In summary, the relay pair selection algorithm solves a combinatorial problem using exhaustive searches by comparing the SINR of all links and combinations. Alternatively, a low-complexity algorithm (for example, the proposed greedy algorithm) could be used to reduce the computational complexity of the pair selection task.

The greedy relay pair selection algorithm is show in Table 2.
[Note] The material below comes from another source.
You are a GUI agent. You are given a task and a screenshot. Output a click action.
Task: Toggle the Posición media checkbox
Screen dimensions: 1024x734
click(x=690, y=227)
Table 2 The proposed greedy relay pair selection algorithm

5 Proposed dynamic buffer scheme

The size J of the buffers also plays a key role in the performance of the system, which improves with the increase of the size as buffers with greater size allow more data packets to be stored. In this case, extra degrees of freedom in the system or choices for data transmission are available. Hence, in this section, we release the limitation on the size of the buffer to further explore the additional advantage brought by dynamic buffer design where the buffer size can vary according to different criteria such as the input SNR and the channel condition. When considering the input SNR, larger buffer space is required when the transmission is operated in low SNR region so that the most proper data can be selected among a greater number of candidates. On the other hand, in the high SNR region, a small buffer size is employed as most of the processed symbols are appropriate when compared with the situation in the low SNR region. In this work, we assume that the buffer size J is inversely proportional to the input SNR, namely, with the increase of the SNR, the buffer size decreases automatically. The algorithm for calculating the buffer size J is detailed in Table 3.

Table 3 The algorithm to calculate the buffer size J

The buffer size can be determined by the current selected channel pair condition. In particular, we set a threshold γ that denotes the channel power, if the current selected channel power is under γ, the buffer size increases as more candidates need to be saved in order to select the best symbol, on the contrary, if the current selected channel pair power exceeds γ, we decrease the buffer size as there is a high possibility that the transmission is not significantly affected. The approach based on the channel power for varying the buffer can be summarized in Table 4.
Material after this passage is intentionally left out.